Personal information
- Born: 3 March 1909
- Died: 29 June 1982 (aged 73)
- Original team: Balldale
- Height: 185 cm (6 ft 1 in)
- Weight: 82 kg (181 lb)

Playing career^{1}
- Years: Club / Games (Goals)
- 1931–33: St Kilda / 42 (46)
- ^{1} Playing statistics correct to the end of 1933.

= Jack Anderson (footballer, born 1909) =

Australian rules footballer (1909–1982)

Jack Anderson (3 March 1909 – 29 June 1982) was an Australian rules footballer who played with St Kilda in the Victorian Football League (VFL).

==Family==
Jack was the older brother of North Melbourne player, Frank Anderson.

==Football==
In 1930, Mr. Jack Anderson - Balldale FC, tied for the Peace Medal for the best and fairest player award in the Corowa & District Football Association with W. Hall of Howlong FC.
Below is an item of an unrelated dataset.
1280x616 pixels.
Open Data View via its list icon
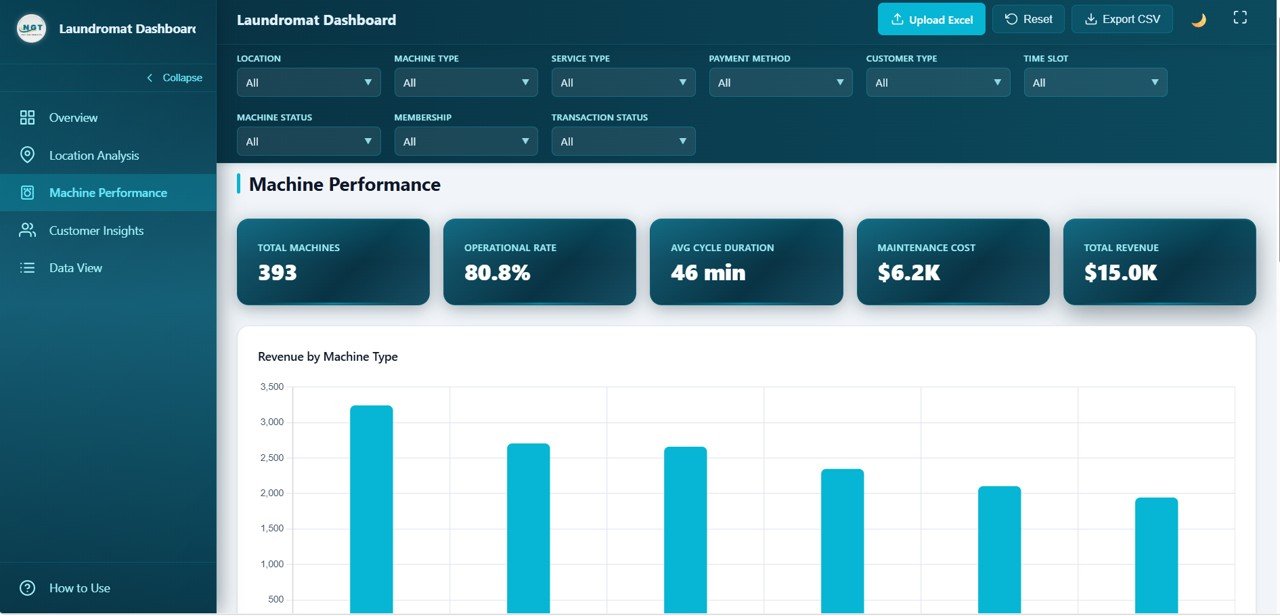pos(27,267)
Anderson made his debut for St.Kilda in round eight, 1931 against Footscray at the Junction Oval, eventually playing 42 games and kicking 46 goals between 1931 and 1933. He represented Victoria at the National Football Carnival in 1933.
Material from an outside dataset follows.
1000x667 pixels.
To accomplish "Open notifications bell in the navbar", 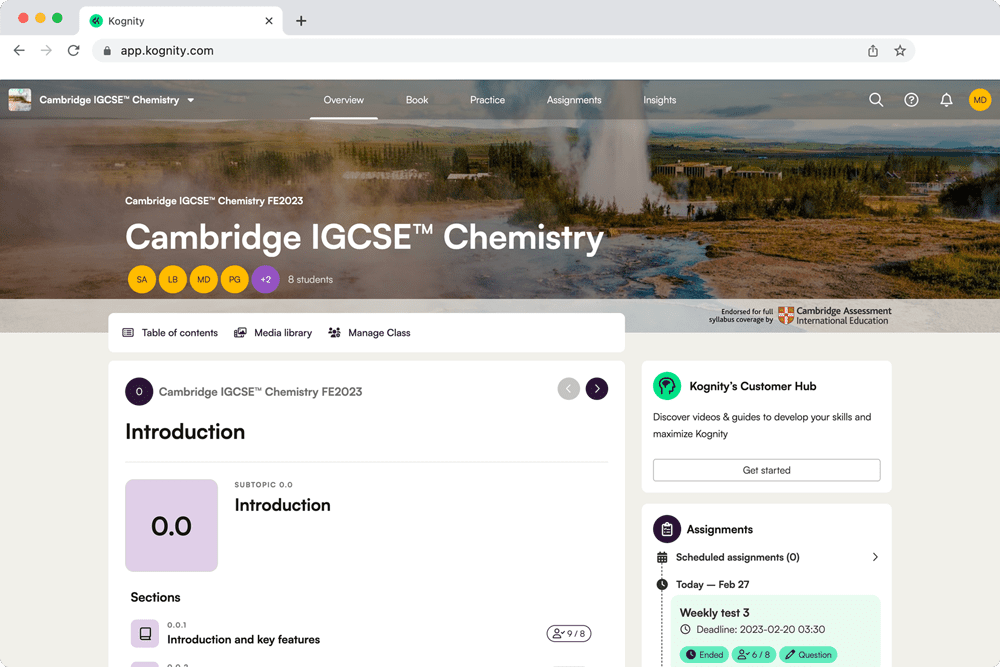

Anderson moved over to Western Australian and played with West Perth from 1934 to 1936, including their 1934 WAFL premiership and 1935 WAFL premiership.

In 1937, Anderson returned to Victoria and commenced training with St.Kilda again. There were rumours that Melbourne were after him as well. Anderson eventually moved to Bendigo as captain / coach of Eaglehawk in 1937. Anderson got them to the preliminary final, but they lost to South Bendigo.

Anderson returned to Western Australia in 1938 and played with West Perth again, who finished on the bottom of the ladder. A "Cardinals" fairest and best award winner in 1934 he played 71 WAFL games and bagged 78 goals from 1934 to 1936 and in 1938. He also played interstate football for Western Australia in 1934, 1935 and 1936 too.

The following year, Anderson played with the Railways Football Club in their 1939 Kalgoorlie Goldfields Football League premiership win. Anderson was club captain of the Railways FC in 1940.